**Text shown**
★ ★ ★ ★

Essie's Story is a collaborative effort of the two authors, Esther Burnett Horne, a Shoshone teacher, and Sally McBeth, an anthropologist. As such, it is a unique life history that ties together the analysis and insight of an anthropologist with the taped and edited words of the subject. Esther Burnett Horne was born in 1909 in Idaho and died a year after this book was published, in 1999, at the age of ninety.

McBeth met Essie in North Dakota after having done research on Oklahoma Indians' perceptions of their boarding school experiences for her doctorate. Essie had retired from the Indian School at Wahpeton, North Dakota, in 1965 and was widely known and recommended to McBeth as a teacher who went beyond normal expectations in caring for her students [End Page 454] and enriching their school experience with pride in their Indian heritage. A graduate of Haskell Institute in 1929, Essie soon excelled as a master teacher whose philosophy of education was to bring together the best of Indian and American traditions. She met Robert Horne, a Hoopa from California, at Haskell, and the couple was married soon after Essie got her first position at the Indian School in Eufaula, Oklahoma, in 1929. Robert got a position in the physical plant at the Wahpeton Indian school, so the couple decided to settle there. Essie obtained a position there and remained for thirty-five years. The couple had two daughters.

★ ★ ★ ★

**Your goal**
Extract the text on Essie's Story in full, word for word. The lines that follow are drawn from a separate source.

**Data extract**
★ ★ ★ ★

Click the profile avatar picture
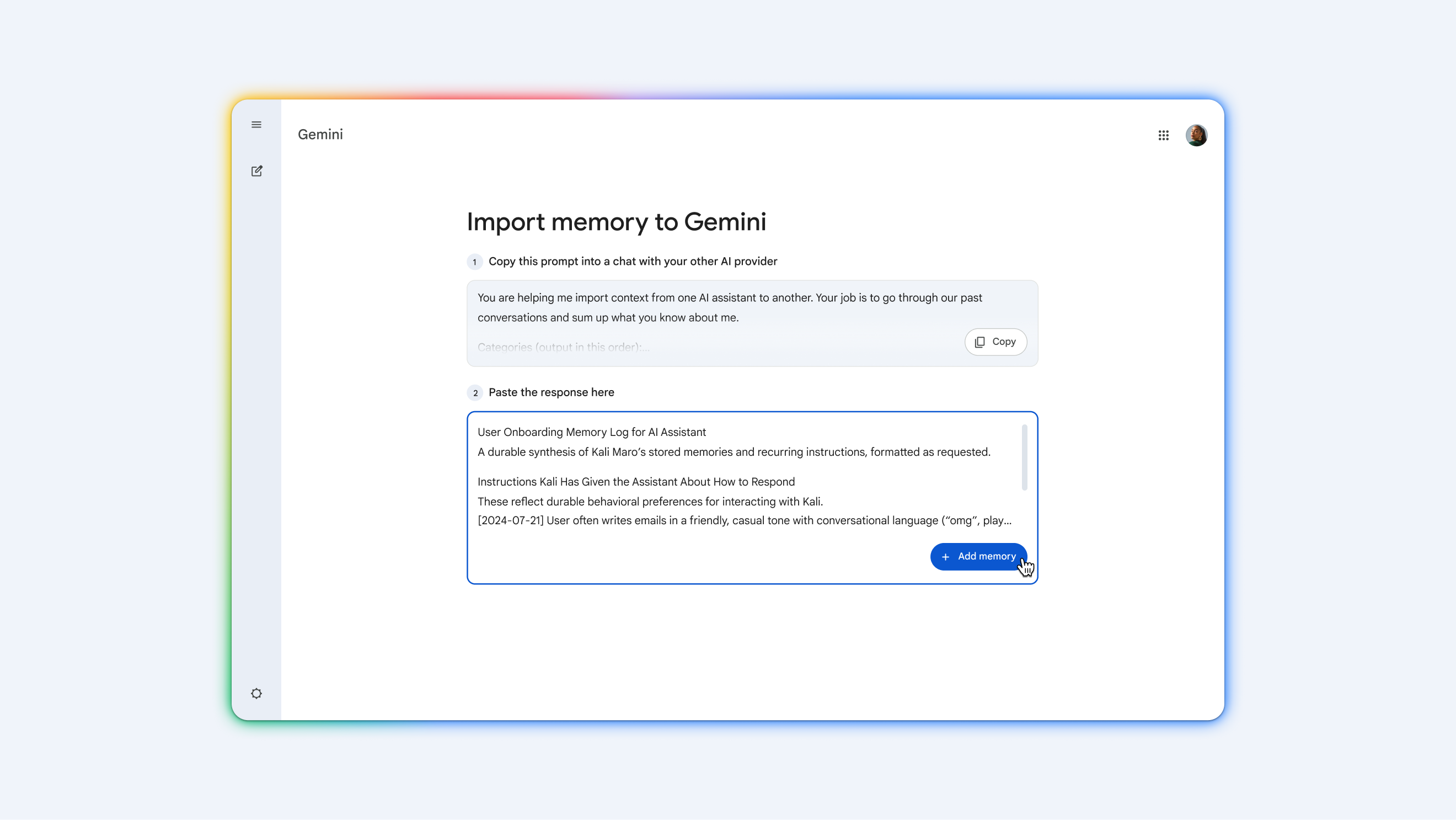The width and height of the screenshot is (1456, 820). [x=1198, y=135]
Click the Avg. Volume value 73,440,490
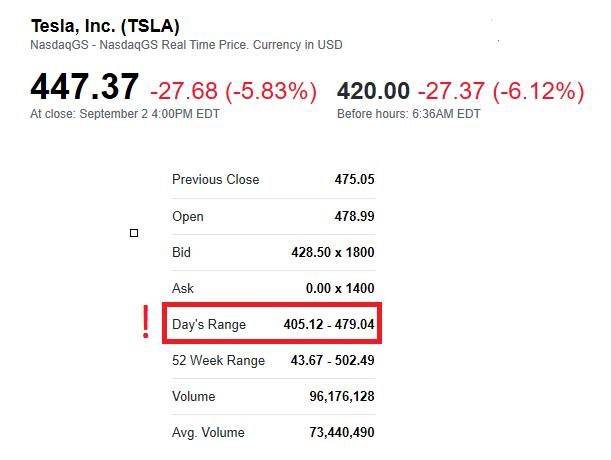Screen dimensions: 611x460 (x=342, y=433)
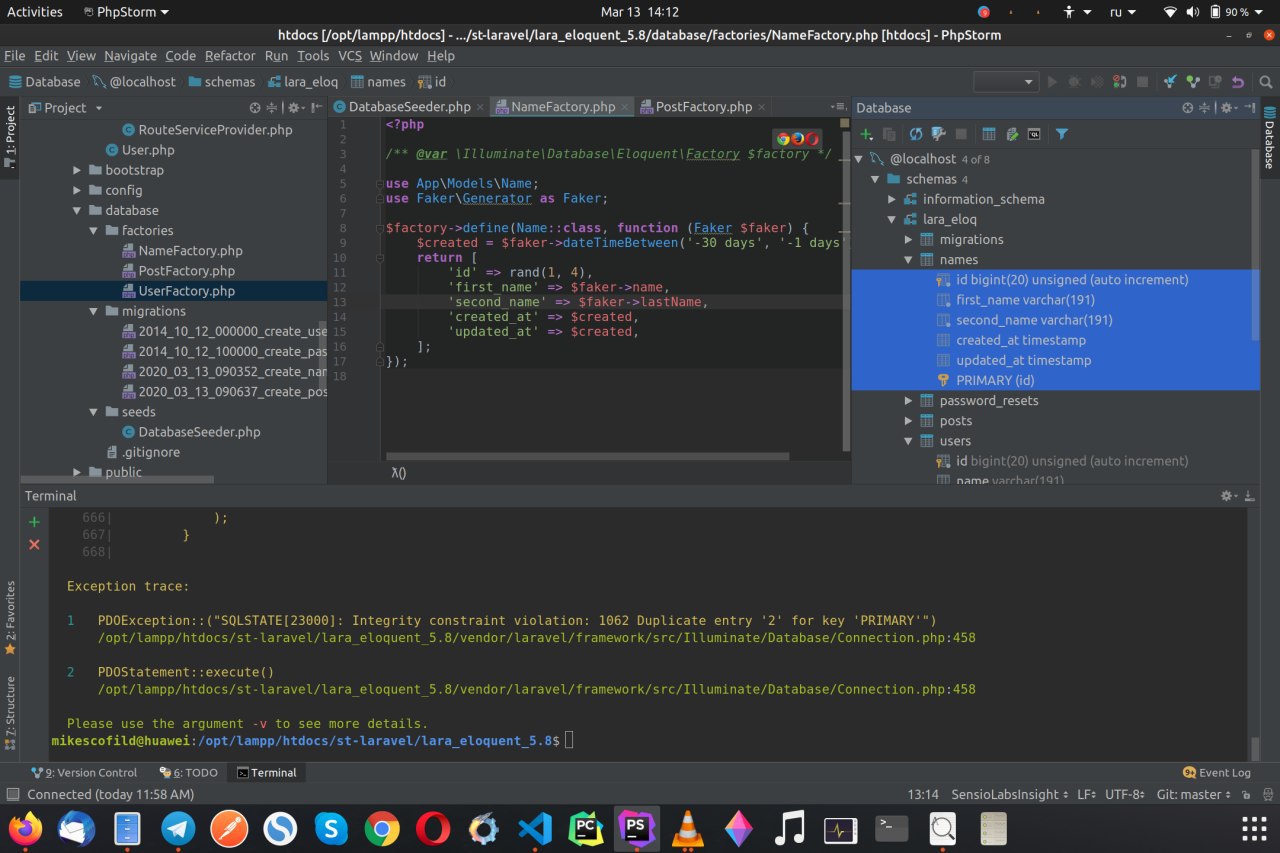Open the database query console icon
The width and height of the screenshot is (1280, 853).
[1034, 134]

★ ★ ★ ★

**Final result**
Essie's Story is a collaborative effort of the two authors, Esther Burnett Horne, a Shoshone teacher, and Sally McBeth, an anthropologist. As such, it is a unique life history that ties together the analysis and insight of an anthropologist with the taped and edited words of the subject. Esther Burnett Horne was born in 1909 in Idaho and died a year after this book was published, in 1999, at the age of ninety.

McBeth met Essie in North Dakota after having done research on Oklahoma Indians' perceptions of their boarding school experiences for her doctorate. Essie had retired from the Indian School at Wahpeton, North Dakota, in 1965 and was widely known and recommended to McBeth as a teacher who went beyond normal expectations in caring for her students [End Page 454] and enriching their school experience with pride in their Indian heritage. A graduate of Haskell Institute in 1929, Essie soon excelled as a master teacher whose philosophy of education was to bring together the best of Indian and American traditions. She met Robert Horne, a Hoopa from California, at Haskell, and the couple was married soon after Essie got her first position at the Indian School in Eufaula, Oklahoma, in 1929. Robert got a position in the physical plant at the Wahpeton Indian school, so the couple decided to settle there. Essie obtained a position there and remained for thirty-five years. The couple had two daughters.